TASKS TO PERFORM:
1. Reproduce the passage of the essay on Not Now John starting at "The brass bands" and ending at "not now John!".
2. List every line of song lyrics quoted in the essay on Not Now John, one per line.

DOCUMENT SEGMENT:
----------
The brass bands will fall silent as their homes become assets and their communities become competitors in the permanent death-match of upward mobility in the market, the identity of middle England being shattered in the process. No time to think about that now though - there's another 12-hour shift to do and the wife wants a new kitchen - not now John!
As somebody who has wasted decades of his life in low-paid factory and warehouse jobs where hours mean more than skills, the depiction of the English working man transforming into a boorish wage-slave hits home pretty hard. Admittedly there's an issue here; after all Pink Floyd are multi-millionaire rock stars and Not Now John could be construed as having a profound contempt for the working classes. Certainly when we consider the lines that see out the song:
Se para collo pou eine toe bar
s'il vous plait ou est le bar
(Say it in English!)
Oi, where's the fucking bar John?
This is the cliche of the arrogant English beer monster now suitably well-heeled enough that he can fly off and ''get pissed'' in Spain on the package holiday he's spent all year toiling to afford. This is accurate. These carrots are dangled in front of the working man to justify the act of sinking large portions of his life into performing utterly pointless and mundane tasks. I've lost count of all the heated arguments I had with supervisors when I flatly refused to work endless hours of over-time. Yet at the same time I found it difficult to justify why I didn't want to do it. After all, it was time and half and what I was doing amounted to turning down money.
The real issue was, to quote another Floyd song, Time. The present was being sacrificed for some vague reward further down the line as the moments that make up each day become quantified and reduced to monetary value, rather than lived authentically. And while in that mindset, striving for the next flat-screen or holiday or mortgage, what really mattered, our identity, disappeared. The vulgarity and boorishness was what today people would describe as ''cope''.
----------
MATERIAL PROVIDED:
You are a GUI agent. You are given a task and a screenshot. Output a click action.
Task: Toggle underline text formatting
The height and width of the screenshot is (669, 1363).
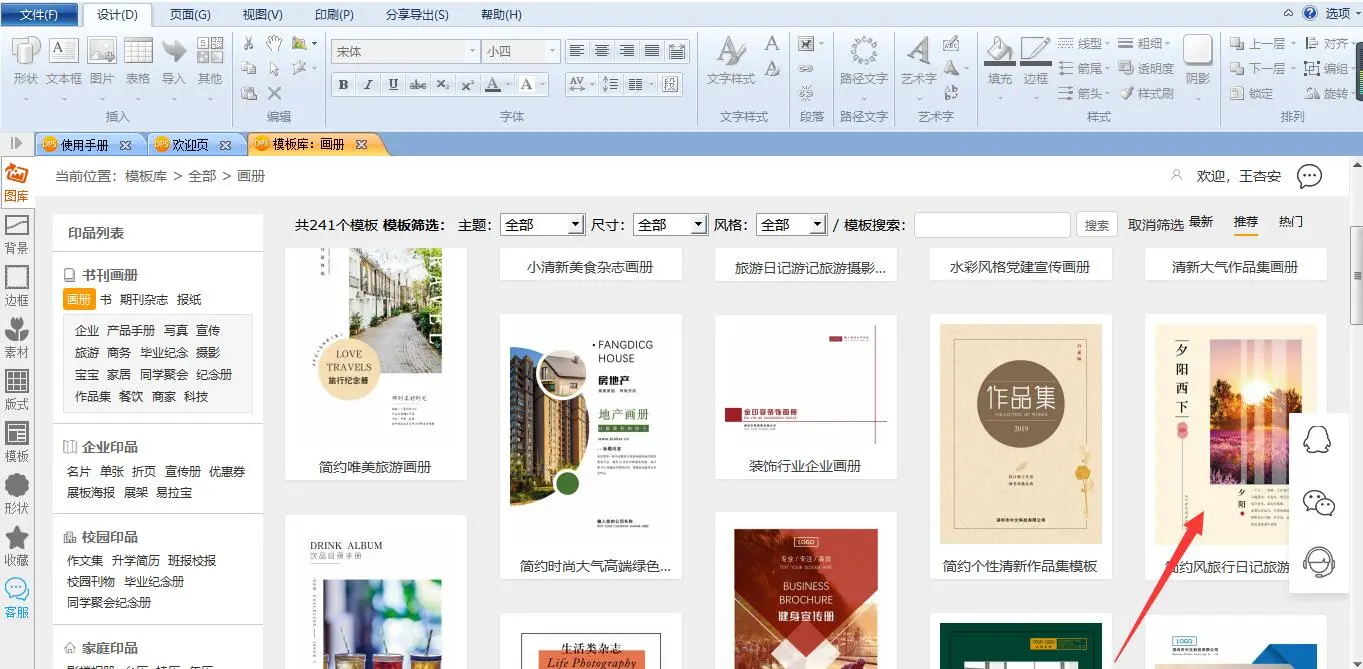[393, 85]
----------
TASK-BY-TASK RESULTS:
1.
The brass bands will fall silent as their homes become assets and their communities become competitors in the permanent death-match of upward mobility in the market, the identity of middle England being shattered in the process. No time to think about that now though - there's another 12-hour shift to do and the wife wants a new kitchen - not now John!

2.
Se para collo pou eine toe bar
s'il vous plait ou est le bar
(Say it in English!)
Oi, where's the fucking bar John?